58 - Silent Myocardial Infarction and Subsequent Ischemic Stroke in the Cardiovascular Health Study
Author Block: Alexander E Merkler, Feil Family Brain & Mind Res Inst, New York, NY; Traci Bartz, Hooman Kamel, Weill Cornell Med, New York, NY; Elsayed Z Soliman, WAKE FOREST SCHOOL OF MEDICINE, Winston Salem, NC; Virginia J Howard, UNIVERSITY OF ALABAMA-BIRMINGH, Birmingham, AL; Bruce M Psaty, UNIVERSITY WASHINGTON, Seattle, WA; Peter M Okin, WEILL CORNELL MEDICINE, New York, NY; Monica Safford, Weill Cornell Medical Coll, New York, NY; Mitchell S Elkind, COLUMBIA UNIVERSITY, New York, NY; W T Longstreth, Harborview Medical Ctr, Seattle, WA
Disclosure Block: A.E.Merkler: Research Grant; Significant; American Heart Association, Leon Levy Foundation. W.T.Longstreth: None. T.Bartz: None. H.Kamel: Other; Modest; Medtronic, BMS-Pfizer Alliance, Roche Diagnostics, Roivant Sciences, Other; Significant; Boehringer-Ingelheim. E.Z.Soliman: None. V.J.Howard: Research Grant; Significant; NIH. B.M.Psaty: None. P.M.Okin: None. M.Safford: n/a. M.S.Elkind: Other; Modest; UpToDate, Other Research Support; Significant; BMS-Pfizer Alliance for Eliquis, Research Grant; Significant; Roche.
Background: Whether silent myocardial infarction (MI) is a risk factor for ischemic stroke remains uncertain.
Hypothesis: Silent MI is associated with incident ischemic stroke.
Methods: The Cardiovascular Health Study prospectively enrolled community-dwelling individuals ≥65 years of age with follow-up through June 30, 2015. For this study, we included participants from the first study cohort (enrolled in 1989-1990) without prevalent stroke or baseline electrocardiographic (ECG) evidence of MI. Our exposures were silent and clinically apparent MI. Silent MI was defined as new evidence of Q-wave MI, without clinical symptoms of MI, on ECGs performed during annual study visits from 1989-1999. Clinically apparent (overt) MI was adjudicated on the basis of information about chest pain, ECG changes, and cardiac enzymes.
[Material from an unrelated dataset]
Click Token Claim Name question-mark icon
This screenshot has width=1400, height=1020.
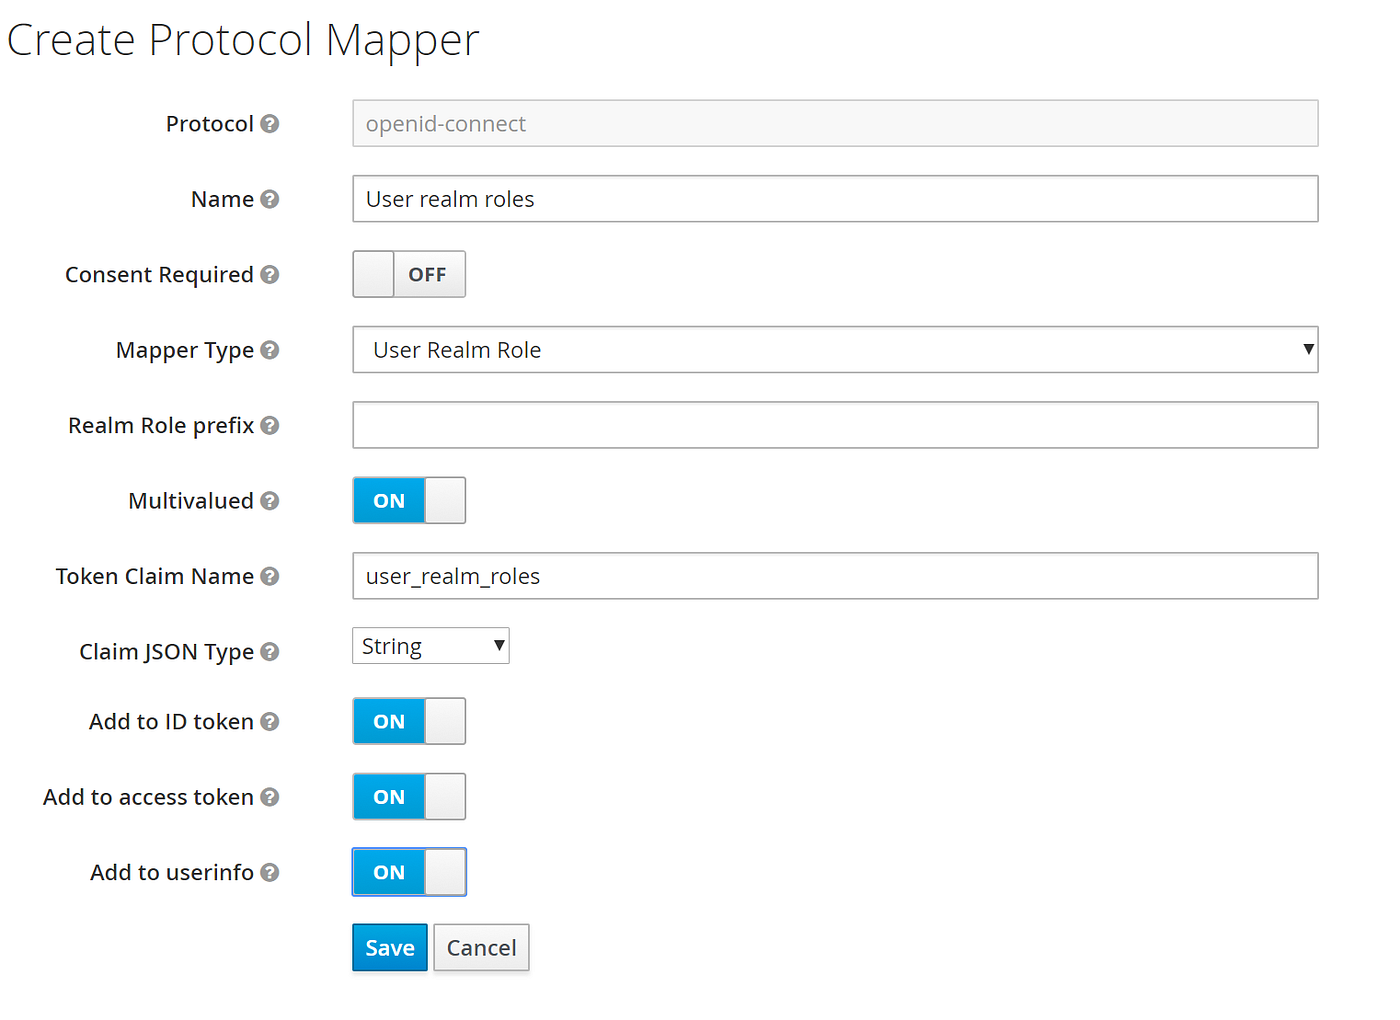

The primary outcome was incident ischemic stroke. Secondary outcomes were ischemic stroke subtypes: non-lacunar, lacunar, and other/unknown. Cox proportional hazards analysis was used to model the association between time-varying MI status (silent, overt, or no MI) and stroke after adjustment for baseline demographics and vascular risk factors. Due to a violation of the proportional hazards assumption, the association between overt MI and stroke was modeled separately for short-term (within 30 days) and long-term (beyond 30 days) risk.
Results: Among 4,224 participants included in this analysis, 362 (8.6%) had an incident silent MI, 421 (10.0%) an incident overt MI, and 377 (8.9%) an incident ischemic stroke during a median follow-up of 9.8 years. After adjustment for demographics and comorbidities, silent MI was independently associated with subsequent ischemic stroke (HR, 1.47; 95% CI, 1.01-2.16). Overt MI was associated with ischemic stroke both in the short term (HR, 80; 95% CI, 53-119) and long term (HR, 1.60; 95% CI, 1.04-2.44). In secondary analyses, the association between silent MI and stroke was limited to non-lacunar ischemic stroke (HR 2.18; 95% CI, 1.24-3.83).
Conclusions: In a community-based sample, we found an association between silent MI and ischemic stroke, specifically non-lacunar stroke. These findings suggest that silent MI may be a novel risk factor for ischemic stroke.